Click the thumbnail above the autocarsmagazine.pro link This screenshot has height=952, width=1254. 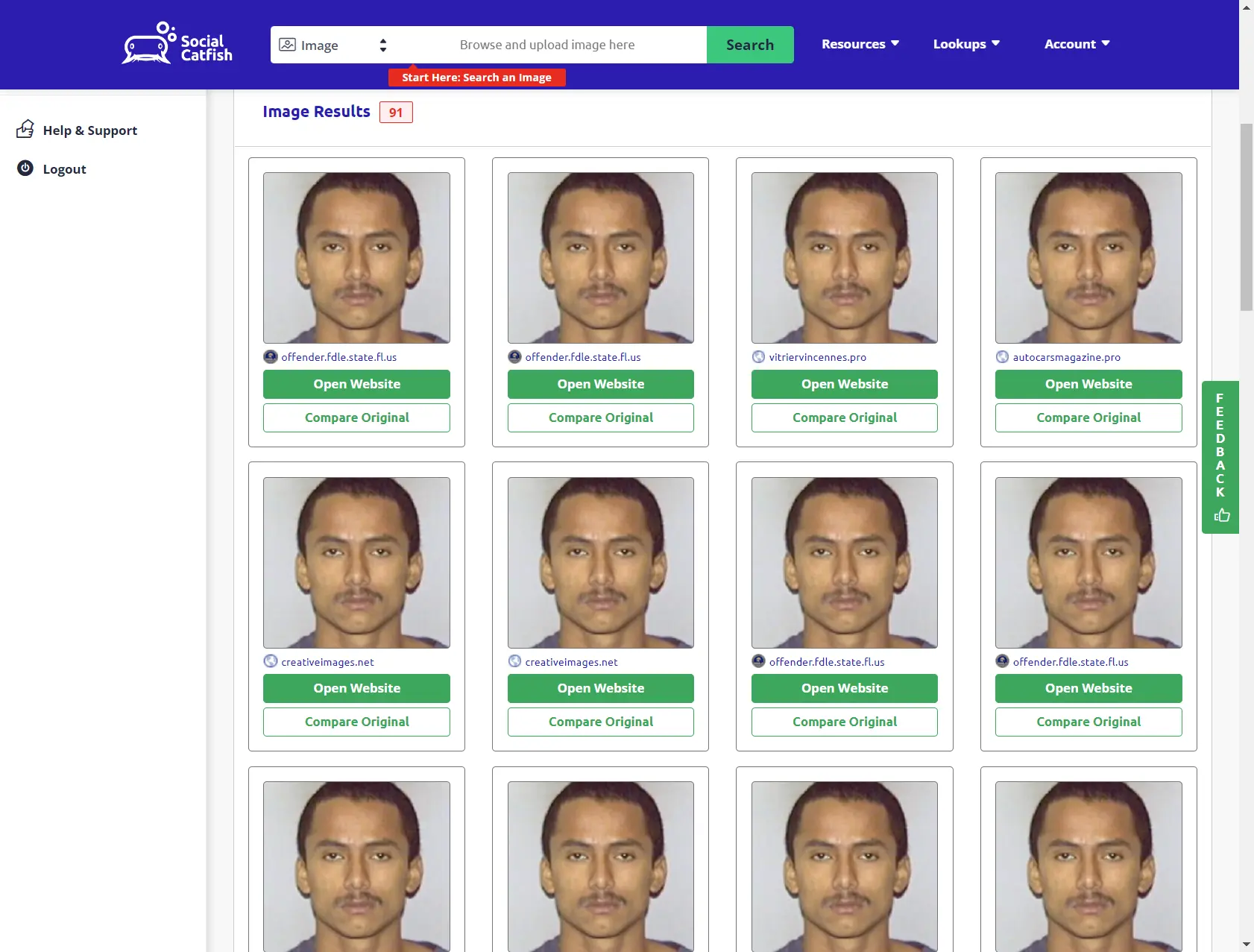[1088, 258]
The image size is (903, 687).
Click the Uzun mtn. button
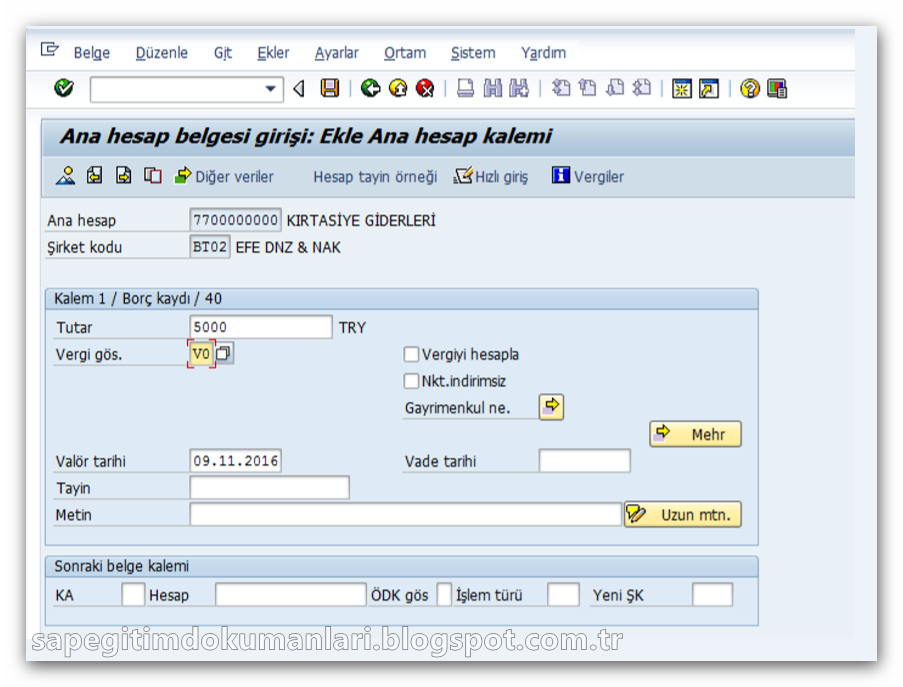coord(683,514)
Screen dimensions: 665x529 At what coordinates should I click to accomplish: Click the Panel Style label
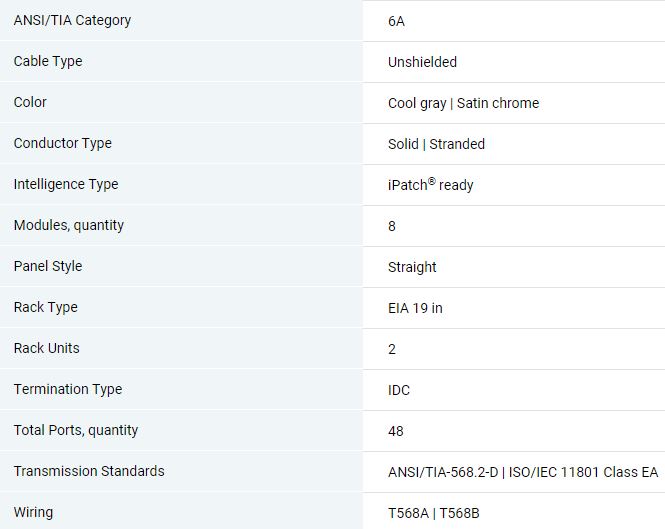point(48,266)
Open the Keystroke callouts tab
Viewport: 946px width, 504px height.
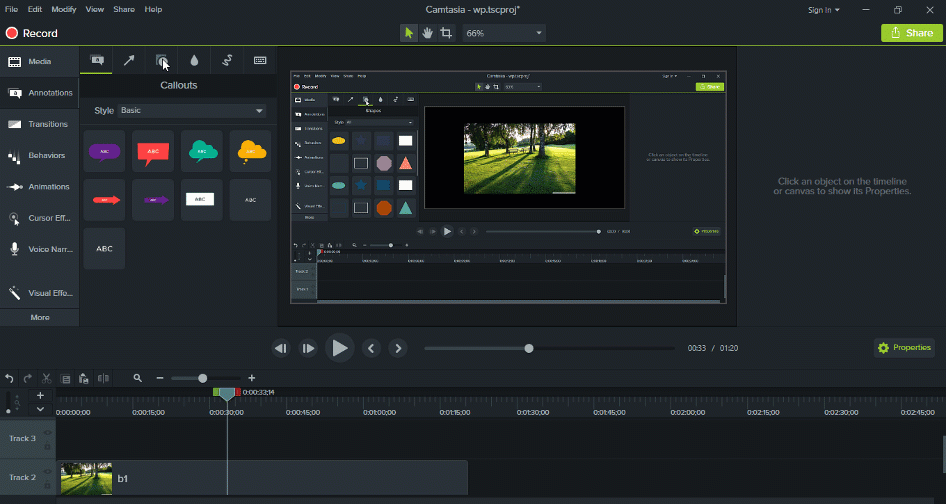coord(260,60)
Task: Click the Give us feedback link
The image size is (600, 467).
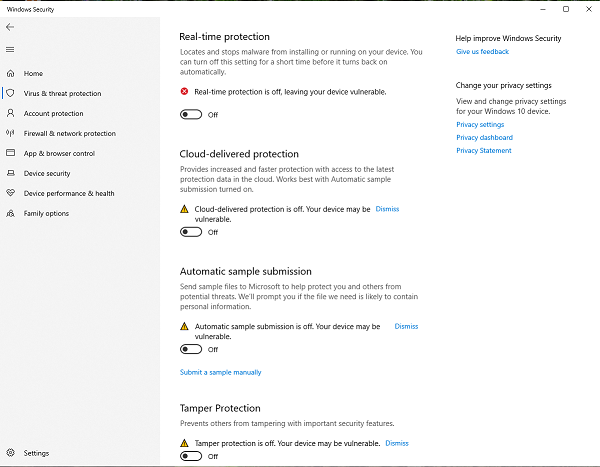Action: click(x=482, y=52)
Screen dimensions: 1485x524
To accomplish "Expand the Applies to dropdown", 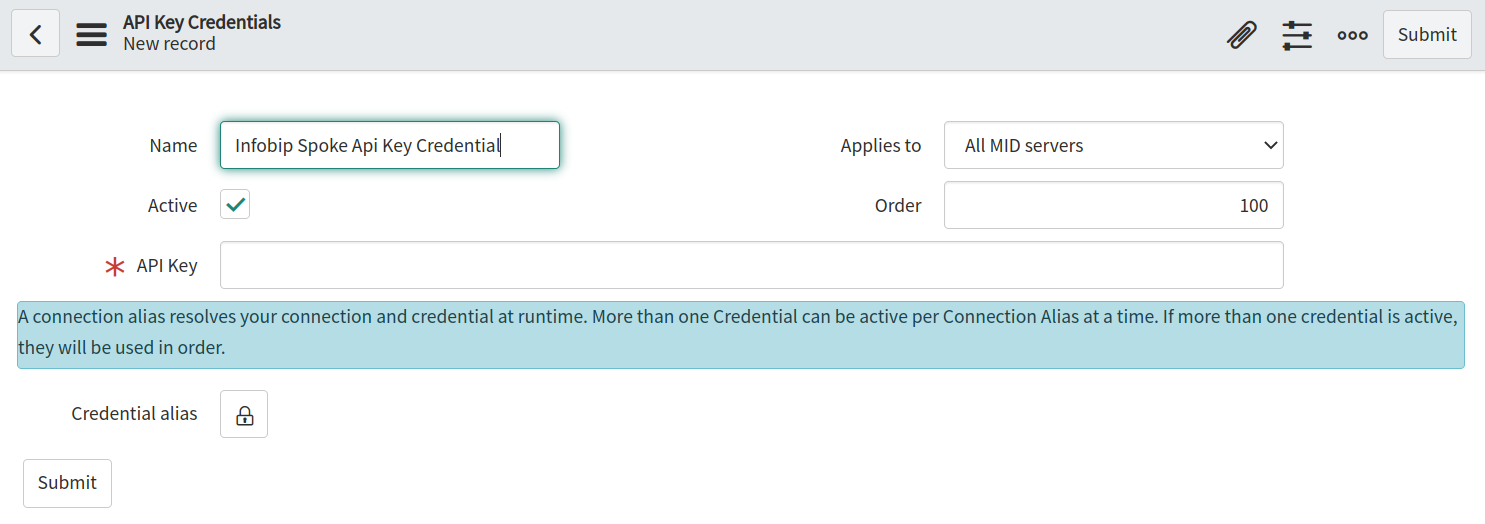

Goal of the exercise :: Return nothing except the lines from the line with "Viewport: 946px width, 504px height." through the last line of the records above, copied exactly and without pictures.

Solution to the exercise ::
Viewport: 946px width, 504px height.
coord(260,60)
Task: Click the Give us feedback link
The image size is (600, 467).
Action: click(x=482, y=52)
Screen dimensions: 1485x524
To accomplish "Expand the Applies to dropdown", 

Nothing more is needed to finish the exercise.